(What needs to be done): Work out the number of lines in the records that include the word "computer"; reply with that number alone.

[Saved entries]
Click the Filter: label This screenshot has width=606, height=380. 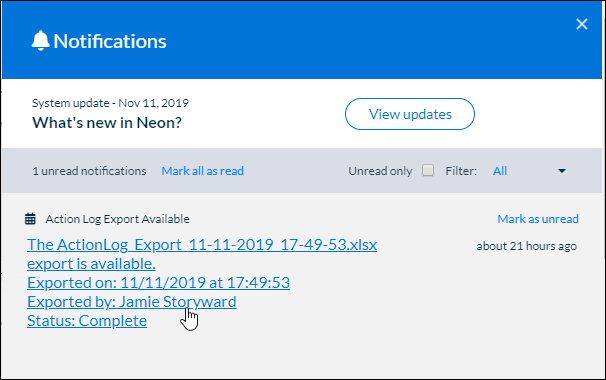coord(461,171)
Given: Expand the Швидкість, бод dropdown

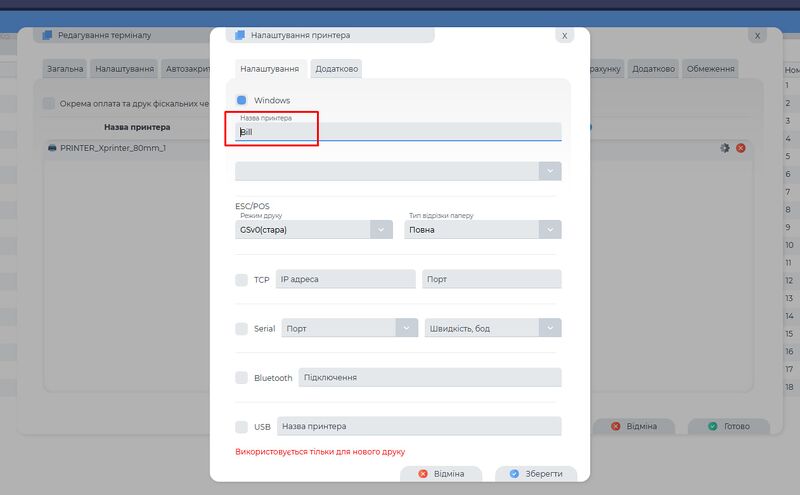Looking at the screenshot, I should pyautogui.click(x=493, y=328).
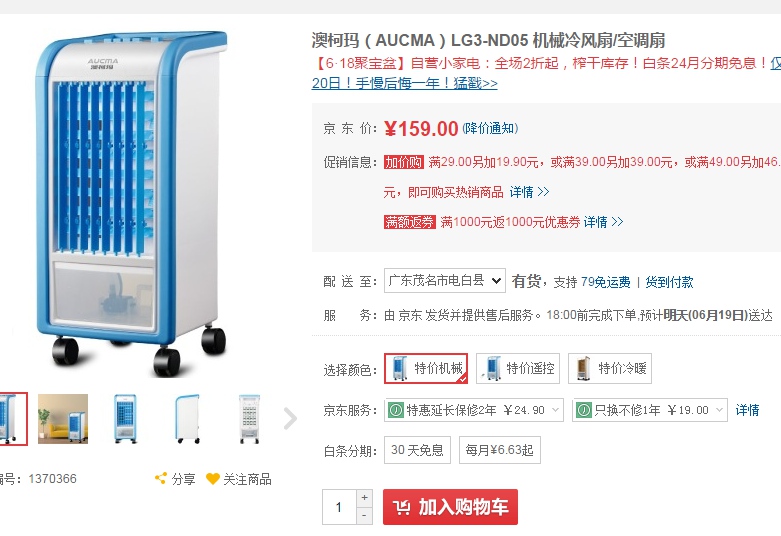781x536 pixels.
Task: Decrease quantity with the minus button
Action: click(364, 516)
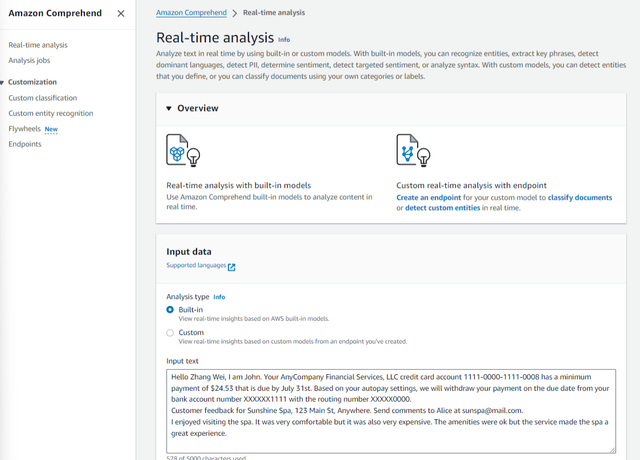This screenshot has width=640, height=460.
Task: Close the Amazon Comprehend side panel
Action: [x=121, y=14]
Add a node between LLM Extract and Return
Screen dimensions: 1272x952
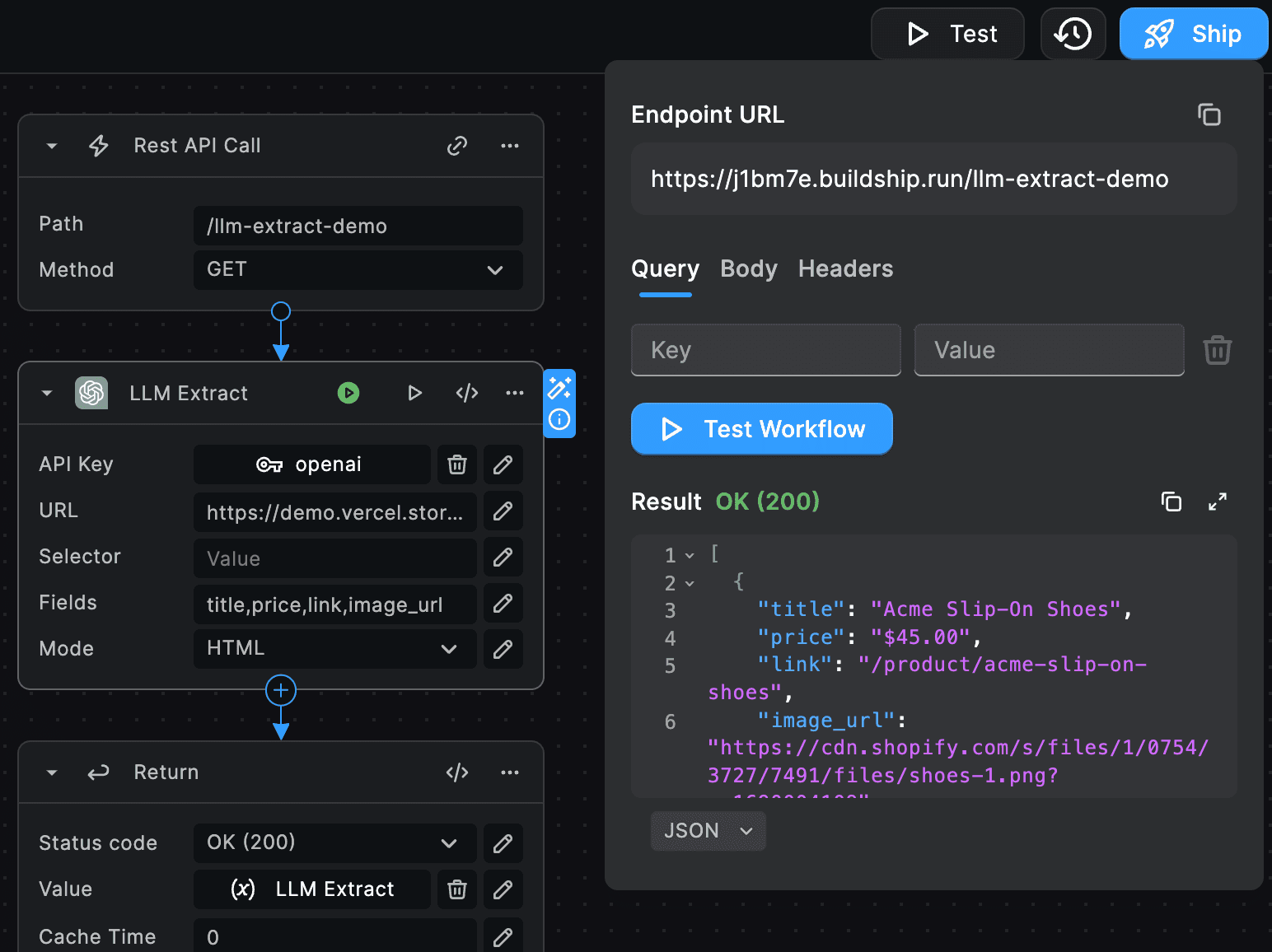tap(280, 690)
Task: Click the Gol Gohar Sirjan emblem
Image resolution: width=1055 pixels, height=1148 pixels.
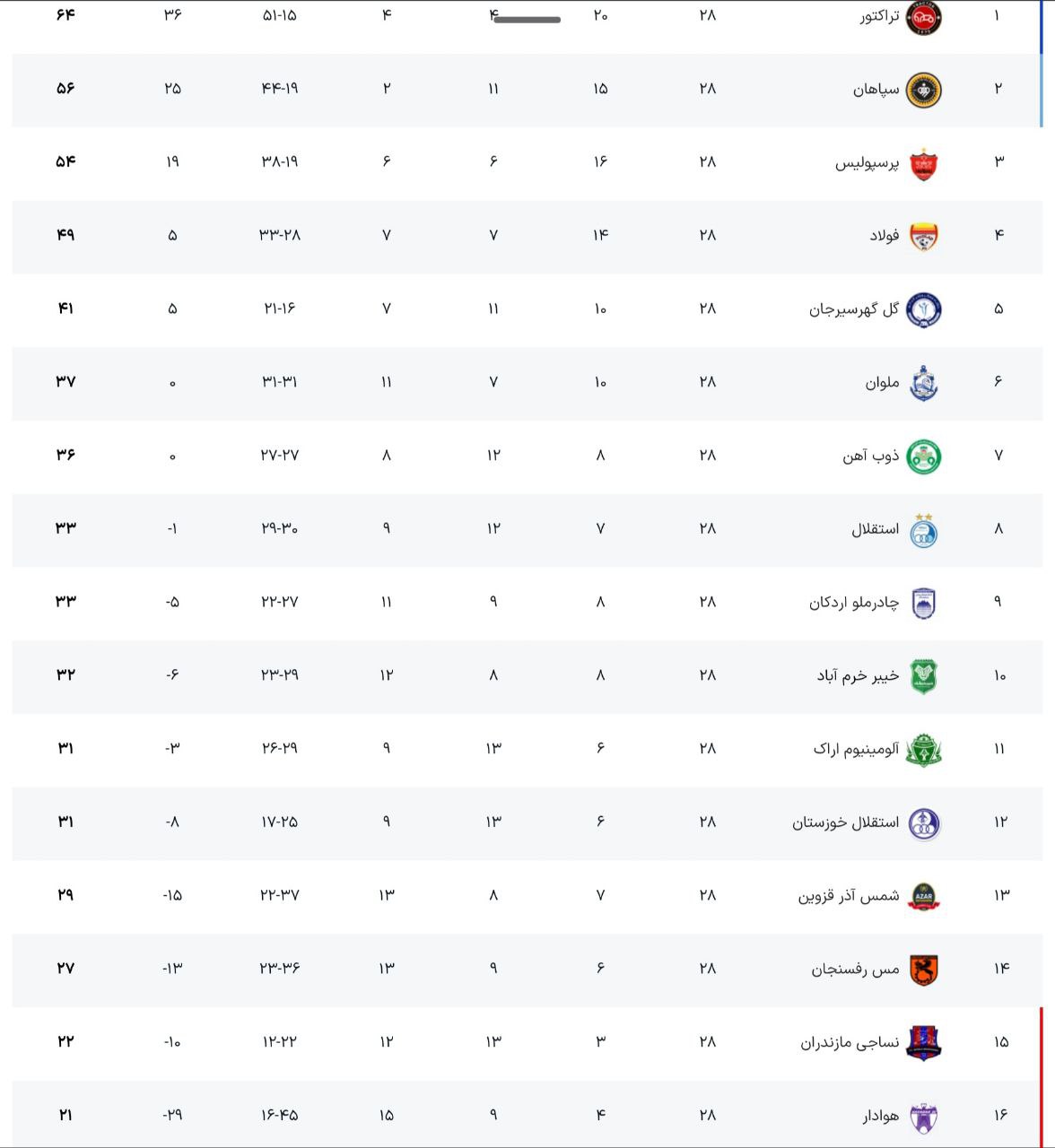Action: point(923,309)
---
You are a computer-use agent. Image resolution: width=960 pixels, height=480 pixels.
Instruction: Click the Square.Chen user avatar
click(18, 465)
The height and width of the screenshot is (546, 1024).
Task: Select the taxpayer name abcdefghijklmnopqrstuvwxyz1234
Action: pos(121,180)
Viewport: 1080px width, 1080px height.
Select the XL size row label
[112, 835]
...
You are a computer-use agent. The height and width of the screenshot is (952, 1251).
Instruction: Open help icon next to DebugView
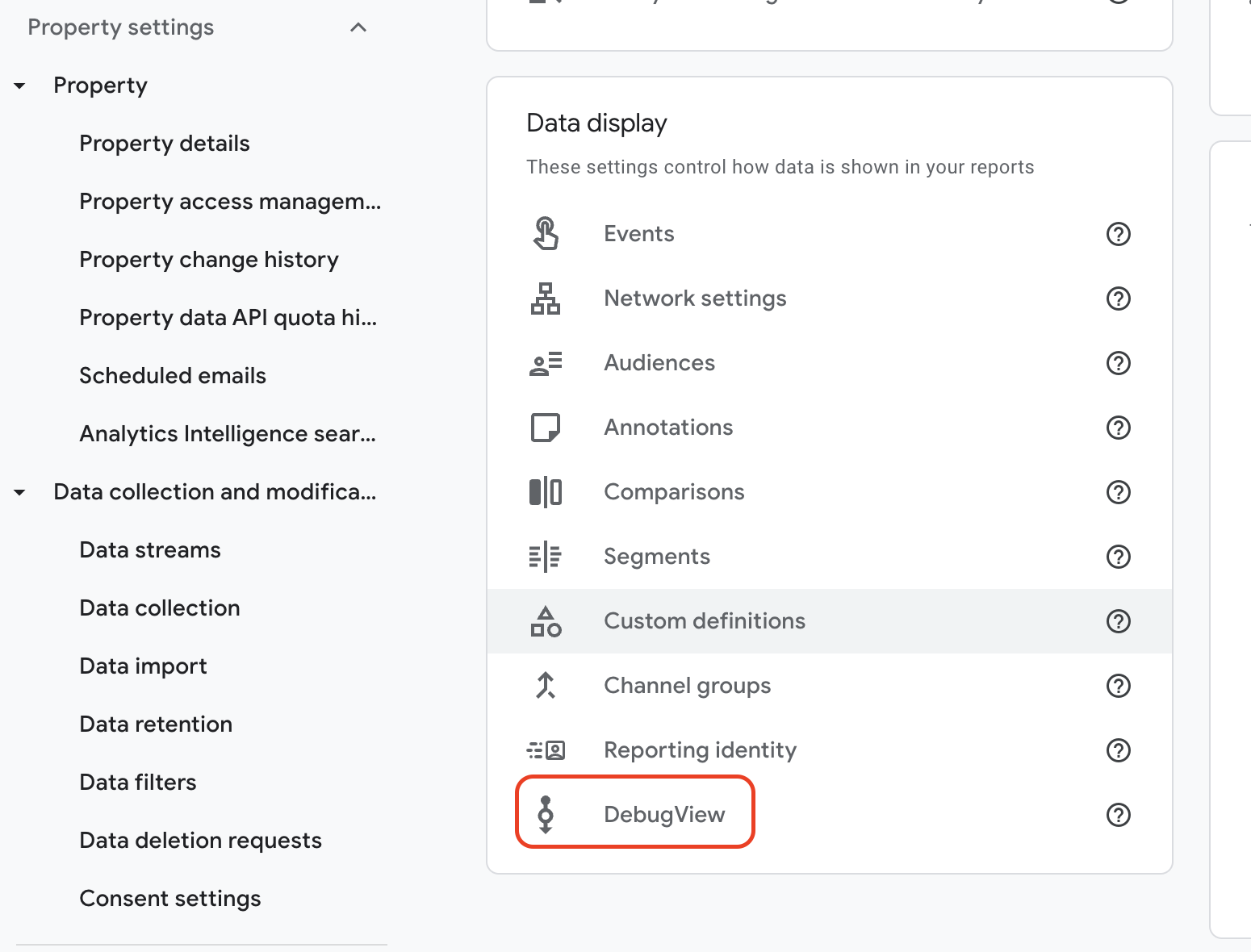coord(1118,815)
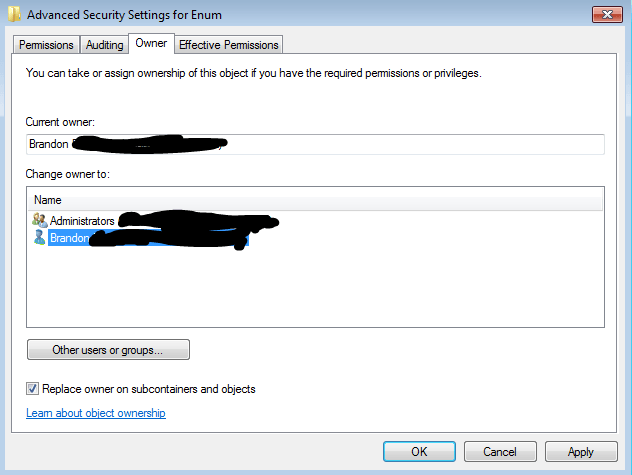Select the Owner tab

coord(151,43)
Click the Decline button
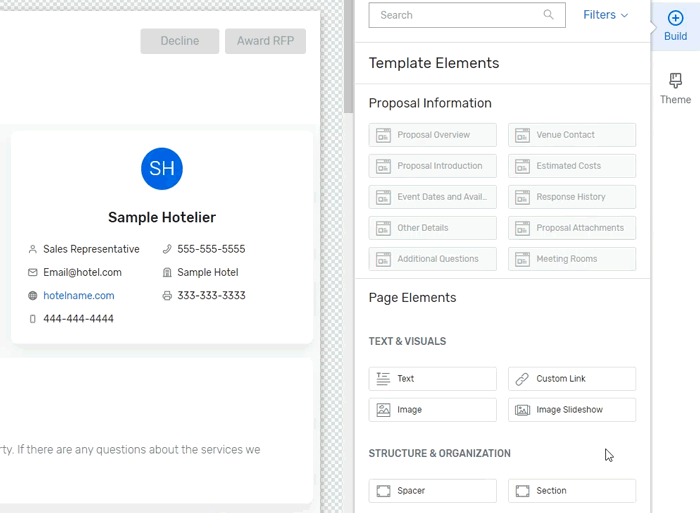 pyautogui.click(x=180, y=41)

(Answer box): 2